PASSAGE SHOWN Block Start
REVIEW: State of Wonder by Ann Patchett

State of WonderState of Wonder by Ann Patchett
My rating: 4 of 5 stars


Original Publication Year: 2011
Genre(s): Fiction
Series: None
Awards: Shortlisted for the Orange Prize and the Wellcome Book Prize
Format: Audio
Narrated By: Hope Davis


My impression from some dodgy perusals of the internet (i.e. my impression may be wildly inaccurate) is that Ann Patchett is a little bit of a divisive author – you either like her A LOT or you don’t. This is the second of her books I’ve read (Bel Canto was the other) and it has placed me solidly into the “love her” camp. Both of these books are ordinary human stories set in front of an extraordinary backdrop making them both epic and intimate. Bel Canto examined a group of people all trapped as hostages for days on end in an unnamed South American country. State of Wonder follows a pharmaceuticall researcher, Marina Singh, as she confronts her past and her charismatic former medical school mentor in the jungles of the Amazon.
PASSAGE SHOWN Block End
DATA TO EXAMINE Block Start
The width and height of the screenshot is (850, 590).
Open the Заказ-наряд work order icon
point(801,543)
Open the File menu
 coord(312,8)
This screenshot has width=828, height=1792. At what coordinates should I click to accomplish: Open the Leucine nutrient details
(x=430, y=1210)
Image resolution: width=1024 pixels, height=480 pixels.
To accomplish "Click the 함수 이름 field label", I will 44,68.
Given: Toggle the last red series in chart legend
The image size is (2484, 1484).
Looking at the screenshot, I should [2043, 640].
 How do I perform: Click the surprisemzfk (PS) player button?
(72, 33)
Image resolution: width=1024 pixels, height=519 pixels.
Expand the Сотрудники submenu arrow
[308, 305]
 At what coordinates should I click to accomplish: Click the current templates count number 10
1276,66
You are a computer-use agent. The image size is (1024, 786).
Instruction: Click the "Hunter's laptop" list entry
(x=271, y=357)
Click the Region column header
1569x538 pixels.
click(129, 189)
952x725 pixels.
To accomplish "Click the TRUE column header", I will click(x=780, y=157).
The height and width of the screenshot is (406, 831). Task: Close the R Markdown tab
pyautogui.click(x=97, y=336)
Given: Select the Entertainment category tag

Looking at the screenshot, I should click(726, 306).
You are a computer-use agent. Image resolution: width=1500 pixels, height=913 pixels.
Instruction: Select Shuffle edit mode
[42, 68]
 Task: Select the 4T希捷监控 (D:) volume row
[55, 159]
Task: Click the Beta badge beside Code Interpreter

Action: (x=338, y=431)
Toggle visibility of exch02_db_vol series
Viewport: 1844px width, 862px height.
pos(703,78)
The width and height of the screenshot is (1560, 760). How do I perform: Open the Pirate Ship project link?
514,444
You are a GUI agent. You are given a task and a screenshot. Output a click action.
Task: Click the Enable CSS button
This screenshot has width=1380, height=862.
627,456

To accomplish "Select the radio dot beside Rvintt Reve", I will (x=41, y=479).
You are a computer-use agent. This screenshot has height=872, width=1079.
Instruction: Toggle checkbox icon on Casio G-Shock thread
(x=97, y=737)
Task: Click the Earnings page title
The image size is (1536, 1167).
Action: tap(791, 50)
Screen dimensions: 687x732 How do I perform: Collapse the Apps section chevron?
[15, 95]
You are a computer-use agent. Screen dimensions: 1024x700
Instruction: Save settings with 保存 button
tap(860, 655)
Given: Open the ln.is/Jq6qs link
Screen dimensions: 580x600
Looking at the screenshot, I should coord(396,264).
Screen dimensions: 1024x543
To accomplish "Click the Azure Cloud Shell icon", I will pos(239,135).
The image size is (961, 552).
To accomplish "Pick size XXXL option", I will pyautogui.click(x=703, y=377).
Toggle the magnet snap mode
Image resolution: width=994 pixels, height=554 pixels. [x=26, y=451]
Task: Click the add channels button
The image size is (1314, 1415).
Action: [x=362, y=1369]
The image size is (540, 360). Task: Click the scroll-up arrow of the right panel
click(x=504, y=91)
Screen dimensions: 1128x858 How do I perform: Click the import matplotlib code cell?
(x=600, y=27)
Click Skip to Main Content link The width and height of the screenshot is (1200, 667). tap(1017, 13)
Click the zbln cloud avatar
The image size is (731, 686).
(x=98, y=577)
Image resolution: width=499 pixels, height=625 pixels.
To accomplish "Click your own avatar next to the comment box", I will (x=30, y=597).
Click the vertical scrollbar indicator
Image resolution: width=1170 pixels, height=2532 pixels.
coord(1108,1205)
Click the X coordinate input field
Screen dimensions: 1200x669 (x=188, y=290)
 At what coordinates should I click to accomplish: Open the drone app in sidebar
DATA TO EXAMINE Block End
#### THE TASK
Carry on the State of Wonder review from its final sentence. The data above comes from a separate source unrelated to the text.

#### RESULT OF THE TASK
Marina is sent to Brazil by her Minnesota based employer to find and get an update from Dr. Annick Swenson who is working on a lucrative fertility drug derived from a tropical plant in the Amazon rainforest. This mission is personal for Marina because she is following in the footsteps of her officemate and friend who has just died while trying to achieve this same goal. She needs to find out exactly what happened to her friend but is unprepared for what awaits her in the very different world of the Amazon rain forest.

This is a many-layered book and could be described as part mystery. It truly fits the description of peeling an onion, with each successive layer revealing something that is, at the least, unexpected. Marina faces personal demons from her past while trying to solve the enigma of Dr. Swenson and discover what her friend’s last days were like and why he died surrounded by doctors. There is also the mystery of the primitive tribe whose women are fertile into their seventies and eighties.

Almost universally, I find the characters Patchett creates very interesting to spend time with. Dr. Swensen starts off, as she is characterized using hearsay and initial interactions, an egotistical and selfish misanthropist; I imagined her the villain of the piece. As more time is spent with her, those same words can be used to describe her but her madness developed reason and she turned into one of my favorite characters. The ghost of Anders Eckman is also fleshed out as a fully realized character so that Marina’s grief and search for answers has weight. Patchett did a brilliant job of making me care deeply that he was dead even though the reader doesn’t meet him except in other character’s memories.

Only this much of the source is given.